• REQUIRED ACTION: Copy out all the data, word for word.
== == ==
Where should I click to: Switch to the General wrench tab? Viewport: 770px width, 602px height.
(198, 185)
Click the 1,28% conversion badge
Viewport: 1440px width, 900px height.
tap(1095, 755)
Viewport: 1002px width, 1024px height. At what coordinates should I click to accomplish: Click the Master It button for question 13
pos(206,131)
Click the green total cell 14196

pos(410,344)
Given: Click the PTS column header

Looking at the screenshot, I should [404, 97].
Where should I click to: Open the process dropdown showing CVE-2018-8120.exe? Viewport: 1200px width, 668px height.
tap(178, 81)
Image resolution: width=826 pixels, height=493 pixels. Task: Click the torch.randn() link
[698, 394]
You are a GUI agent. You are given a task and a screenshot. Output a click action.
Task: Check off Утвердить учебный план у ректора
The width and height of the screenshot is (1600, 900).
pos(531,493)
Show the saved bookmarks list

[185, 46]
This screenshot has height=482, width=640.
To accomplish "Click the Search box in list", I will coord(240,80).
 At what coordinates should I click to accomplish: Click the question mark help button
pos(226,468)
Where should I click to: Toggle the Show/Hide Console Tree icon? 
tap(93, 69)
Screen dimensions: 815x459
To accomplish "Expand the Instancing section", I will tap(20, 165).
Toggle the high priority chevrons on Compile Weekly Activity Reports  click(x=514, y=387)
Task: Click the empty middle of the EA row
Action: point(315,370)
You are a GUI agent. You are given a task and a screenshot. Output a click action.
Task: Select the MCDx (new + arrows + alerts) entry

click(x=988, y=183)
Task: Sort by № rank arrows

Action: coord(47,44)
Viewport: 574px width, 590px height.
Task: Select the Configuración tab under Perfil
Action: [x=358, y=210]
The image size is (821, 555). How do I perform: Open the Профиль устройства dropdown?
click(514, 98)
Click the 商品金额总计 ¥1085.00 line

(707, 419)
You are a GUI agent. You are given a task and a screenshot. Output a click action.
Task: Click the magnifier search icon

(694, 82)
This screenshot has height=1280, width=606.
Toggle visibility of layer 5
== == ==
• SOLUTION:
Where should I click to: Switch to the General wrench tab? Viewport: 770px width, 602px height.
(198, 185)
Click the 1,28% conversion badge
Viewport: 1440px width, 900px height.
tap(1095, 755)
Viewport: 1002px width, 1024px height. At what coordinates should I click to accomplish: Click the Master It button for question 13
pos(206,131)
Click the green total cell 14196

pos(410,344)
Given: Click the PTS column header

Looking at the screenshot, I should [404, 97].
Where should I click to: Open the process dropdown showing CVE-2018-8120.exe? Viewport: 1200px width, 668px height.
tap(178, 81)
Image resolution: width=826 pixels, height=493 pixels. Task: Click the torch.randn() link
[698, 394]
You are a GUI agent. You are given a task and a screenshot. Output a click action.
Task: Check off Утвердить учебный план у ректора
The width and height of the screenshot is (1600, 900).
pos(531,493)
Show the saved bookmarks list

[185, 46]
This screenshot has height=482, width=640.
To accomplish "Click the Search box in list", I will coord(240,80).
 At what coordinates should I click to accomplish: Click the question mark help button
pos(226,468)
Where should I click to: Toggle the Show/Hide Console Tree icon? 
tap(93, 69)
Screen dimensions: 815x459
To accomplish "Expand the Instancing section", I will tap(20, 165).
Toggle the high priority chevrons on Compile Weekly Activity Reports  click(x=514, y=387)
Task: Click the empty middle of the EA row
Action: point(315,370)
You are a GUI agent. You are given a task and a screenshot. Output a click action.
Task: Select the MCDx (new + arrows + alerts) entry

click(x=988, y=183)
Task: Sort by № rank arrows

Action: coord(47,44)
Viewport: 574px width, 590px height.
Task: Select the Configuración tab under Perfil
Action: [x=358, y=210]
The image size is (821, 555). How do I perform: Open the Профиль устройства dropdown?
click(514, 98)
Click the 商品金额总计 ¥1085.00 line

(707, 419)
You are a GUI agent. You are given a task and a screenshot. Output a click action.
Task: Click the magnifier search icon

(694, 82)
This screenshot has height=1280, width=606.
Toggle visibility of layer 5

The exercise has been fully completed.